DATA TO EXAMINE START

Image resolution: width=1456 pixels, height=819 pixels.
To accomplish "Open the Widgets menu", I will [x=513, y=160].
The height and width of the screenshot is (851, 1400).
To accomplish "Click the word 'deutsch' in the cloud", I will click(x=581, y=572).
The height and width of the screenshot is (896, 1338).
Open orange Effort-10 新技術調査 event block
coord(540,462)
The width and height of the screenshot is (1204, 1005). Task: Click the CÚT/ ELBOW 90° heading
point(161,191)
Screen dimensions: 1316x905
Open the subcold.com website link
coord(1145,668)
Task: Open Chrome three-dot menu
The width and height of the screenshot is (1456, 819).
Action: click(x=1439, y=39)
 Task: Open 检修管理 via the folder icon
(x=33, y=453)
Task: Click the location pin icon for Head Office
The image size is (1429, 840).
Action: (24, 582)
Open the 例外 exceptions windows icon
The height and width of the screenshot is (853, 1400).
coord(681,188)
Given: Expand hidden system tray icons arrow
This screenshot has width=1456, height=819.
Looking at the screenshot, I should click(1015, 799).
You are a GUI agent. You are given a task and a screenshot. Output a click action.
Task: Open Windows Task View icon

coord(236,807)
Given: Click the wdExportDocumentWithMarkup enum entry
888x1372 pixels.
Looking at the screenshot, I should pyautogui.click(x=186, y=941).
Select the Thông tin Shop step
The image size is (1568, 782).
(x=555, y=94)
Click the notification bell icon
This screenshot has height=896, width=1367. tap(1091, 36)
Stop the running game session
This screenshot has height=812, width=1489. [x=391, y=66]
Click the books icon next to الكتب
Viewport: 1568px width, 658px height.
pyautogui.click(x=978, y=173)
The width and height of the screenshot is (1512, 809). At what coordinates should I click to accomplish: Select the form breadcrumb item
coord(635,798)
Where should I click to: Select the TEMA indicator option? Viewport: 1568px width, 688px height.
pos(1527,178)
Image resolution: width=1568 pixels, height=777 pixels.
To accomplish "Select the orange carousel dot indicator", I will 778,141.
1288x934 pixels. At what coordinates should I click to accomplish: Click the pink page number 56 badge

DATA TO EXAMINE END

■ EXERCISE PROMPT: Write the entries out once more, exactly as they were given.

■ RESULT BELOW:
Image resolution: width=1456 pixels, height=819 pixels.
To accomplish "Open the Widgets menu", I will [x=513, y=160].
The height and width of the screenshot is (851, 1400).
To accomplish "Click the word 'deutsch' in the cloud", I will click(x=581, y=572).
The height and width of the screenshot is (896, 1338).
Open orange Effort-10 新技術調査 event block
coord(540,462)
The width and height of the screenshot is (1204, 1005). Task: Click the CÚT/ ELBOW 90° heading
point(161,191)
Screen dimensions: 1316x905
Open the subcold.com website link
coord(1145,668)
Task: Open Chrome three-dot menu
The width and height of the screenshot is (1456, 819).
Action: click(x=1439, y=39)
 Task: Open 检修管理 via the folder icon
(x=33, y=453)
Task: Click the location pin icon for Head Office
The image size is (1429, 840).
Action: (24, 582)
Open the 例外 exceptions windows icon
The height and width of the screenshot is (853, 1400).
coord(681,188)
Given: Expand hidden system tray icons arrow
This screenshot has width=1456, height=819.
Looking at the screenshot, I should click(1015, 799).
You are a GUI agent. You are given a task and a screenshot. Output a click action.
Task: Open Windows Task View icon

coord(236,807)
Given: Click the wdExportDocumentWithMarkup enum entry
888x1372 pixels.
Looking at the screenshot, I should pyautogui.click(x=186, y=941).
Select the Thông tin Shop step
The image size is (1568, 782).
(x=555, y=94)
Click the notification bell icon
This screenshot has height=896, width=1367. tap(1091, 36)
Stop the running game session
This screenshot has height=812, width=1489. [x=391, y=66]
Click the books icon next to الكتب
Viewport: 1568px width, 658px height.
pyautogui.click(x=978, y=173)
The width and height of the screenshot is (1512, 809). At what coordinates should I click to accomplish: Select the form breadcrumb item
coord(635,798)
Where should I click to: Select the TEMA indicator option? Viewport: 1568px width, 688px height.
pos(1527,178)
Image resolution: width=1568 pixels, height=777 pixels.
To accomplish "Select the orange carousel dot indicator", I will 778,141.
1288x934 pixels. At what coordinates should I click to accomplish: Click the pink page number 56 badge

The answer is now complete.